Work instruction >>
The line containing "Tap the white next arrow button" marks the start. Restate it and every following line through the end of the records exactly, and nothing else, leaving out the pictures.

Saved entries >>
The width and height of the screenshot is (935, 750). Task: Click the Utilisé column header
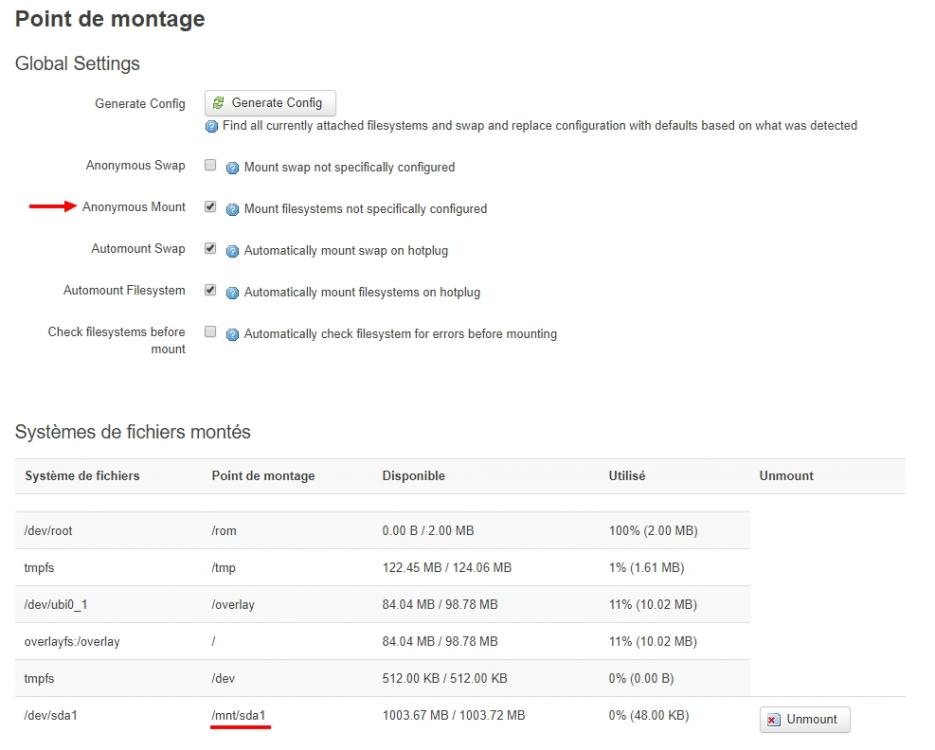pos(626,476)
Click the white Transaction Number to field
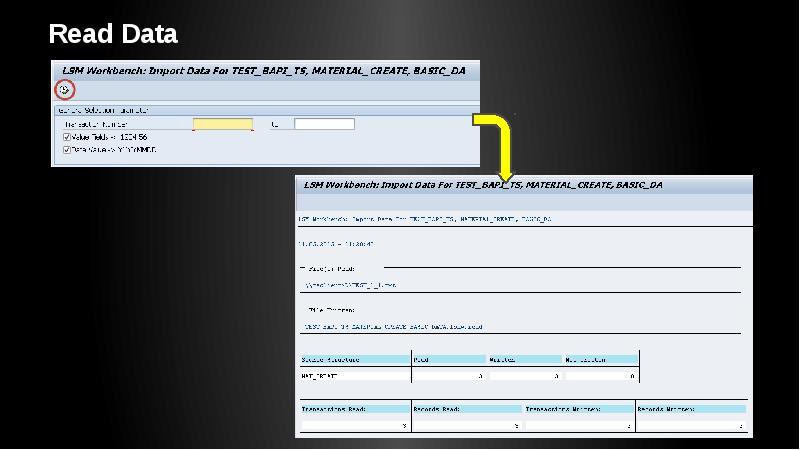This screenshot has width=800, height=450. point(324,124)
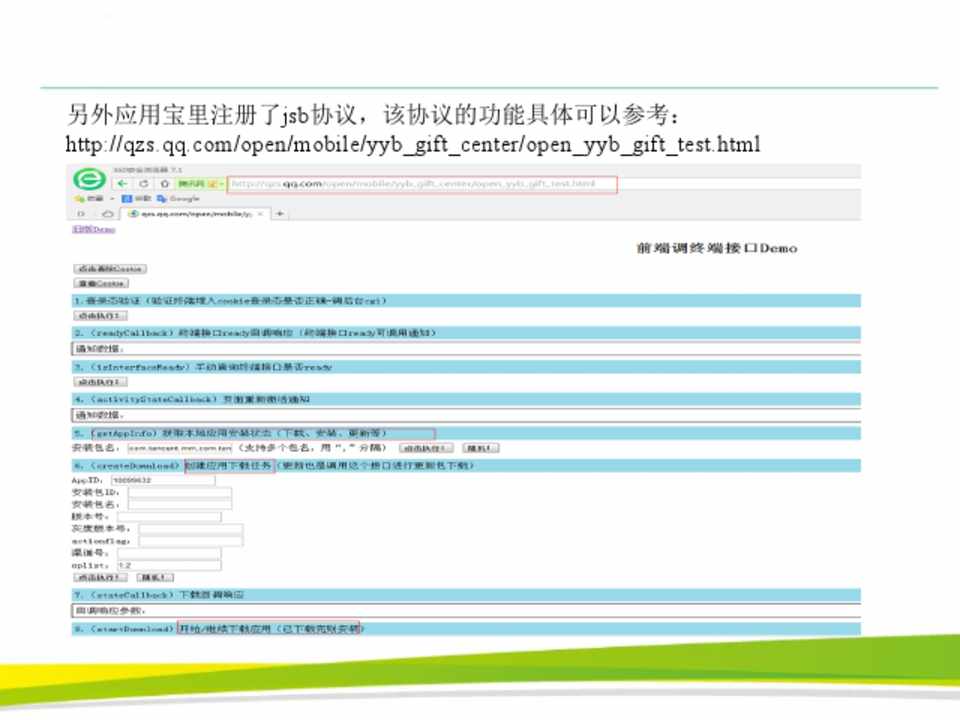Click the 安装包名 input in getAppInfo section

[178, 447]
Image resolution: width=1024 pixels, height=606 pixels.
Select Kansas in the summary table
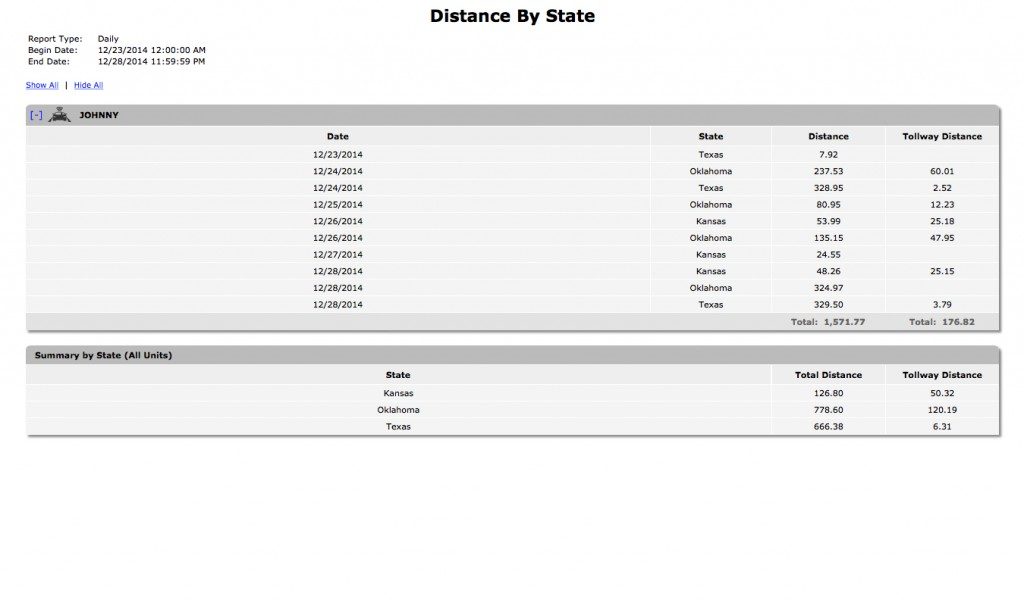pos(398,393)
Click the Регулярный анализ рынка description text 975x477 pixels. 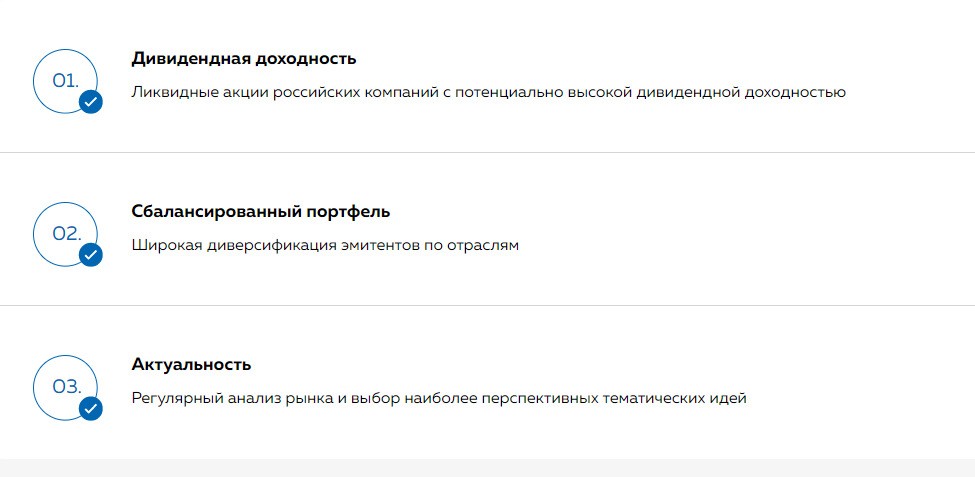(439, 399)
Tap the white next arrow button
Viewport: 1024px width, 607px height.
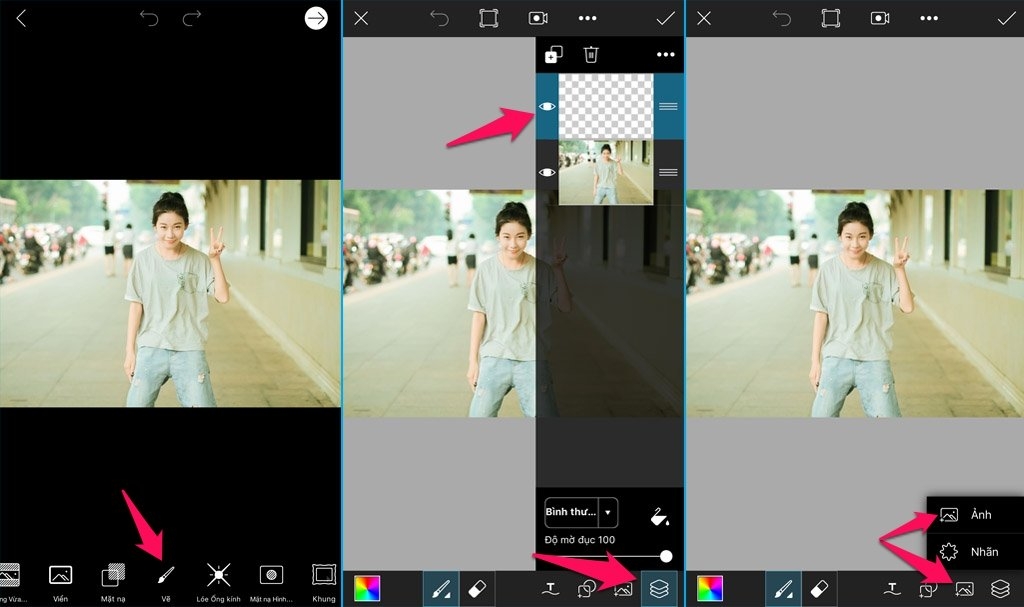[316, 18]
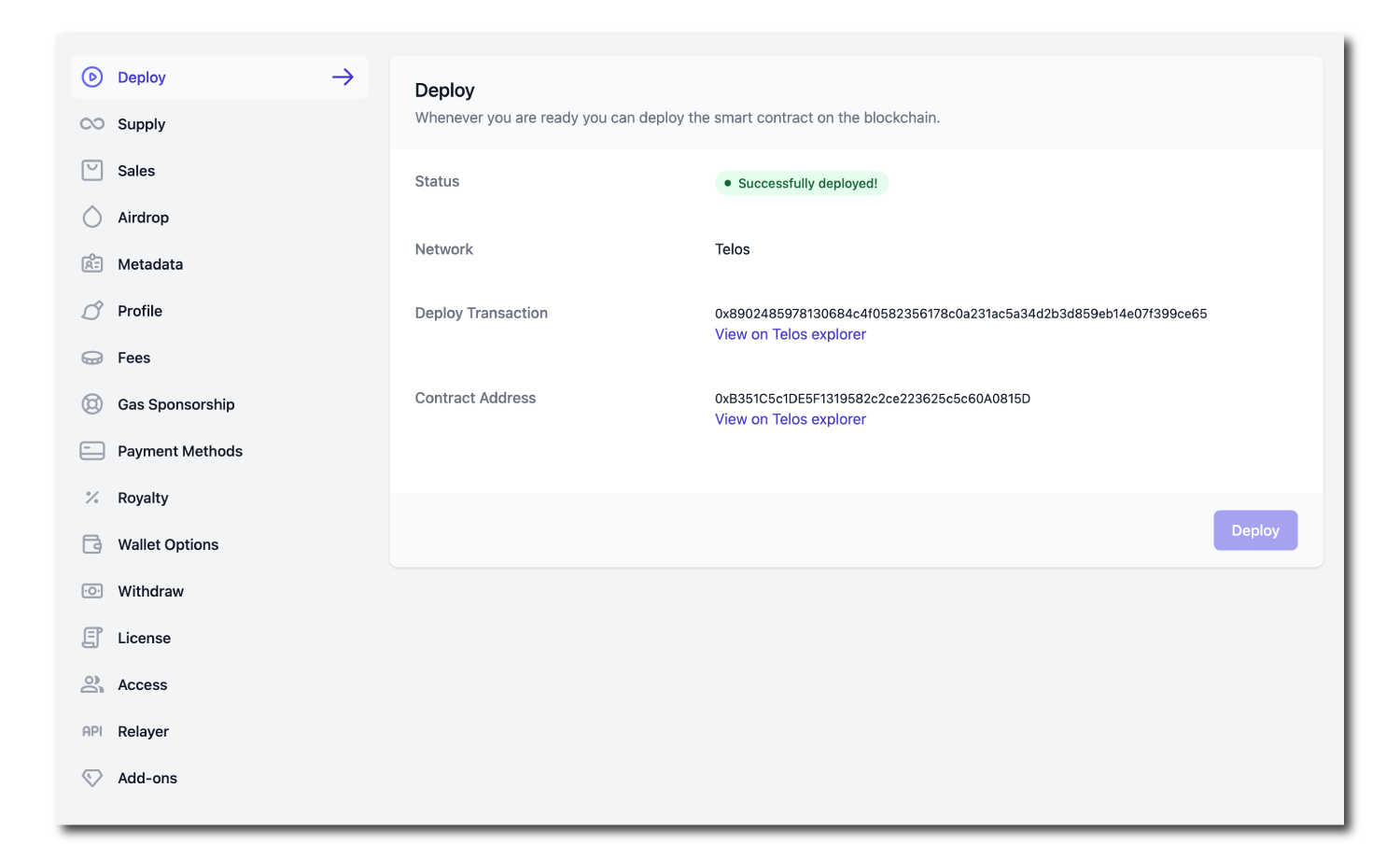The width and height of the screenshot is (1400, 858).
Task: Click the Sales shopping bag icon
Action: (92, 171)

Solution >>
Tap the white next arrow button
Viewport: 1024px width, 607px height.
[316, 18]
The width and height of the screenshot is (1400, 858).
Task: Click the Sales shopping bag icon
Action: (92, 171)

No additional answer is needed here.